Well it took me some time to announce this but I was appointed as Associate Professor by (one of) my alma mater but I didn’t want to announce it until the actual appointment letter made it (physically) into my hands. In case you wonder, it is not an adjunct appointment.
By virtue of the appointment, I am entitled to carry the title of “Assoc.Prof.Dr.” or “A/Prof.Dr.” (I prefer the latter, not too lengthy).

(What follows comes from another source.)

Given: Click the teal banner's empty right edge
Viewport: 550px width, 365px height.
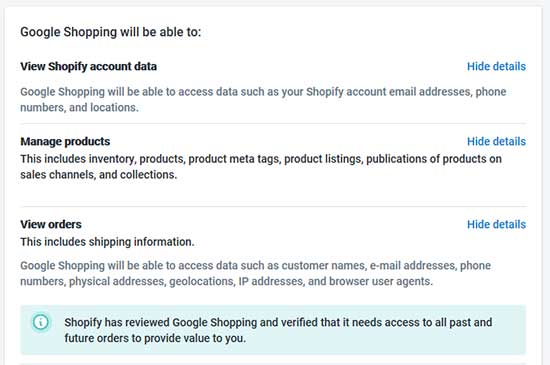Looking at the screenshot, I should [x=510, y=330].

The above method is the German way of citing titles and it has been adopted quite widely within academia around the word. I personally suspects that the reason why it is popular is it makes the title look pretty ‘kickass’ (it would appear to be – the longer the title, the more impressive it is) and people want to show that they have doctorates since the title of Professor is institutional based and can be bestowed upon a non doctorate holder (but one loses the institutional title upon leaving the institution, unless they obtain the title of Emeritus Professor).

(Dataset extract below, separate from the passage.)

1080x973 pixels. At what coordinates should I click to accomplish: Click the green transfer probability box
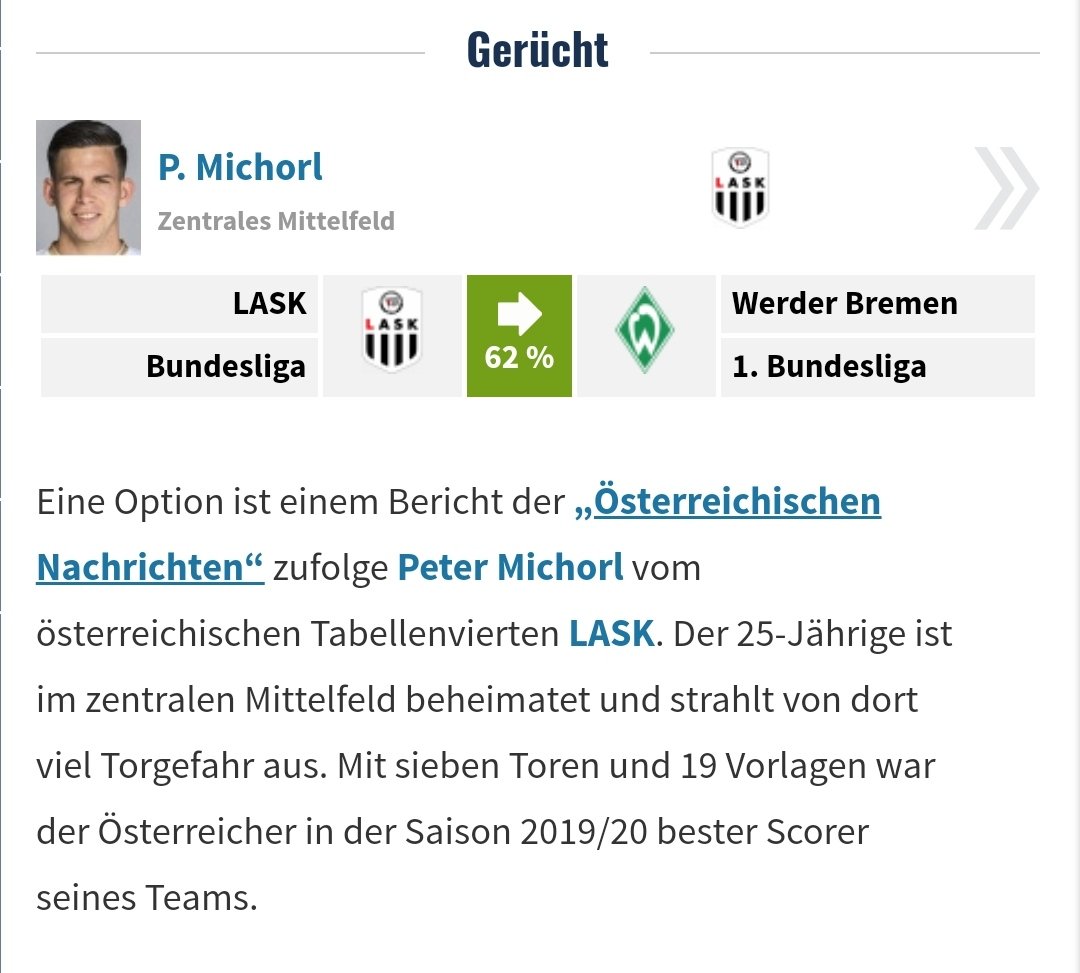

For double doctorate holders (its kind of popular in Germany), it would be DDr. For folks holding people 3 doctorates and/or more, it would be DDDr.
Interestingly, in America, it would appears that most people do not bother with the Prof title, they just use the normal salutation of “Dr” and in the UK, they usually drop the salutation and use the institutional title. E.g. A/Prof.
In ASEAN, the Germany way of citing titles is pretty popular, for example, I see quite a fair bit of folks in Malaysia using the “Assoc.Prof.Dr.” format.
In Indonesia, they adopt the “A/Prof.Dr.” format (religiously) and improved it a little – if the holder of the title is a Doctor, then it would be small d, small r (A/Prof.dr), if it’s a doctorate, it would be big d, small r (A/Prod.Dr).
OF course, there are many others citing titles the same way across ASEAN, hence citing it “A/Prof.Dr.” (the German way) seems to be the right way for me when I am lecturing, presenting and consulting etc.
Rest of the time, I just go by “Adam”.
So there you go, I am now A/Prof.Dr. Adam CHEE (well, until I leave the university!)